In the traditional way of describing the water, it can either be hot (1) or cold (0). However, this information does not represent the true nature of how hot or cold the water really is. Using fuzzy logic, we can denote with a degree of truth the temperature of water, which might be warm or comfortable, depending on the individual. In order to deal with the different degrees of truth, fuzzy logic uses membership functions. The different states will be represented in fuzzy set form.

As can be observed from the fuzzy representation, there are certain areas that overlap with each other meaning that for temperate X Celsius in the overlap between cold and warm, the water is cold however slowly transitioning to warm. It can also be noted that at the overlap region, a decision needs to be taken when to consider the water to be warm, or hot. This is where expert fuzzy systems are introduced, as someone with knowledge and experience on an area domain can establish these limiters. The range of temperature is known as the universe of discourse  for the system.
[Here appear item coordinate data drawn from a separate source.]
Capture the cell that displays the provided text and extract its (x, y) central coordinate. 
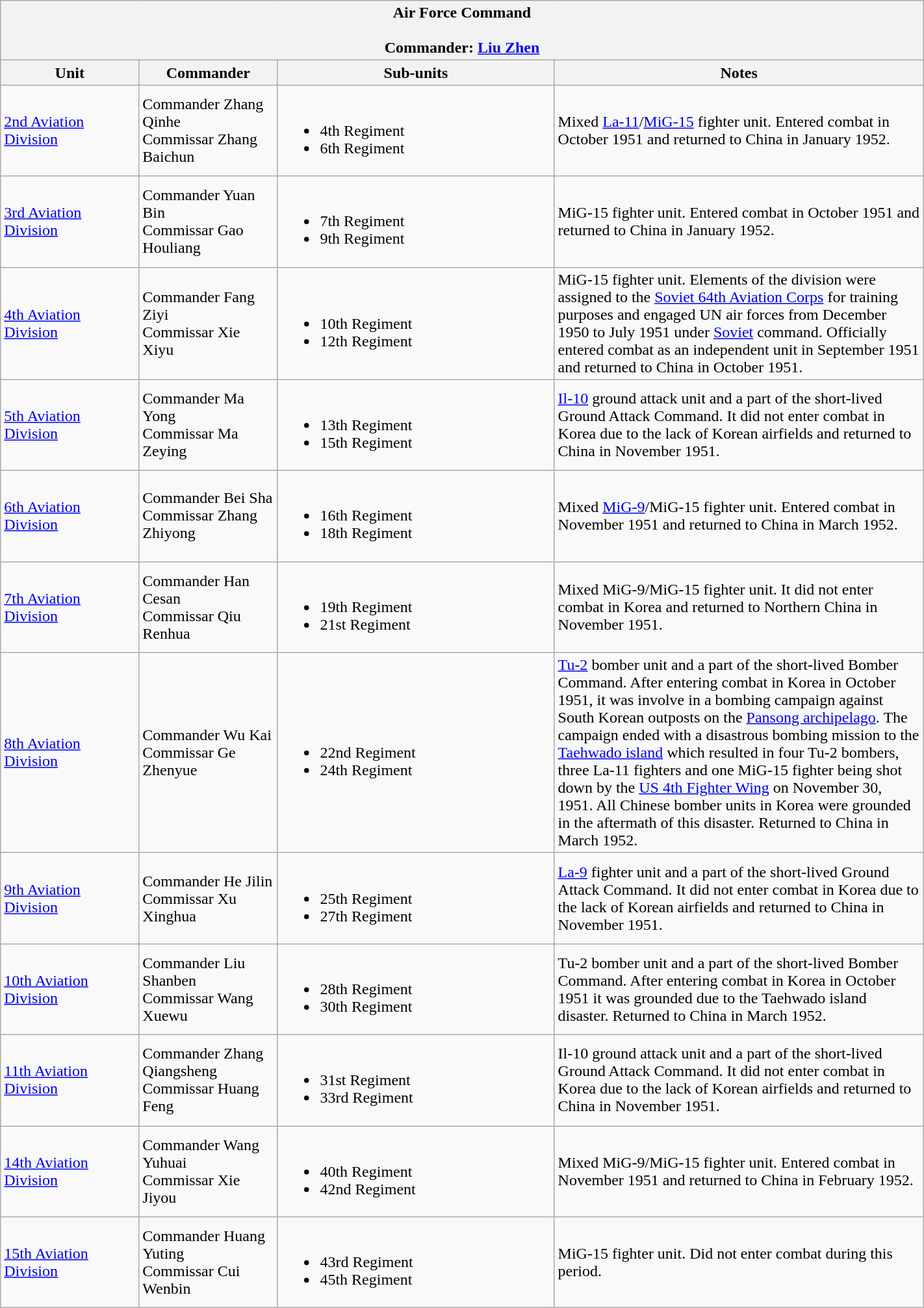
31st Regiment33rd Regiment (416, 1080)
MiG-15 fighter unit. Did not enter combat during this period. (739, 1263)
6th Aviation Division (70, 516)
4th Aviation Division (70, 324)
28th Regiment30th Regiment (416, 989)
Unit (70, 73)
Sub-units (416, 73)
3rd Aviation Division (70, 222)
Commander (208, 73)
Commander Bei ShaCommissar Zhang Zhiyong (208, 516)
Commander Yuan BinCommissar Gao Houliang (208, 222)
9th Aviation Division (70, 898)
Mixed La-11/MiG-15 fighter unit. Entered combat in October 1951 and returned to China in January 1952. (739, 131)
15th Aviation Division (70, 1263)
40th Regiment42nd Regiment (416, 1171)
Commander Liu ShanbenCommissar Wang Xuewu (208, 989)
10th Aviation Division (70, 989)
Commander Han CesanCommissar Qiu Renhua (208, 607)
43rd Regiment45th Regiment (416, 1263)
2nd Aviation Division (70, 131)
Commander Zhang QiangshengCommissar Huang Feng (208, 1080)
Commander Wang YuhuaiCommissar Xie Jiyou (208, 1171)
Commander Huang YutingCommissar Cui Wenbin (208, 1263)
Commander Wu KaiCommissar Ge Zhenyue (208, 752)
Commander Fang ZiyiCommissar Xie Xiyu (208, 324)
8th Aviation Division (70, 752)
Mixed MiG-9/MiG-15 fighter unit. It did not enter combat in Korea and returned to Northern China in November 1951. (739, 607)
16th Regiment18th Regiment (416, 516)
Commander Zhang QinheCommissar Zhang Baichun (208, 131)
Commander He JilinCommissar Xu Xinghua (208, 898)
MiG-15 fighter unit. Entered combat in October 1951 and returned to China in January 1952. (739, 222)
Mixed MiG-9/MiG-15 fighter unit. Entered combat in November 1951 and returned to China in March 1952. (739, 516)
22nd Regiment24th Regiment (416, 752)
5th Aviation Division (70, 425)
11th Aviation Division (70, 1080)
Commander Ma YongCommissar Ma Zeying (208, 425)
4th Regiment6th Regiment (416, 131)
Air Force CommandCommander: Liu Zhen (462, 31)
7th Regiment9th Regiment (416, 222)
25th Regiment27th Regiment (416, 898)
14th Aviation Division (70, 1171)
Notes (739, 73)
Mixed MiG-9/MiG-15 fighter unit. Entered combat in November 1951 and returned to China in February 1952. (739, 1171)
7th Aviation Division (70, 607)
19th Regiment21st Regiment (416, 607)
13th Regiment15th Regiment (416, 425)
10th Regiment12th Regiment (416, 324)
This information is then passed to the inference engine, and based on the rule base, a certain outcome is presented in the form of fuzzy sets. In order to make sense from the output, a defuzzifier translates the numerical value to something that the system can understand.  The most common approach for defuzzification is using a centre of gravity for the output of the membership functions. The result is crisp values that a specific system can act on.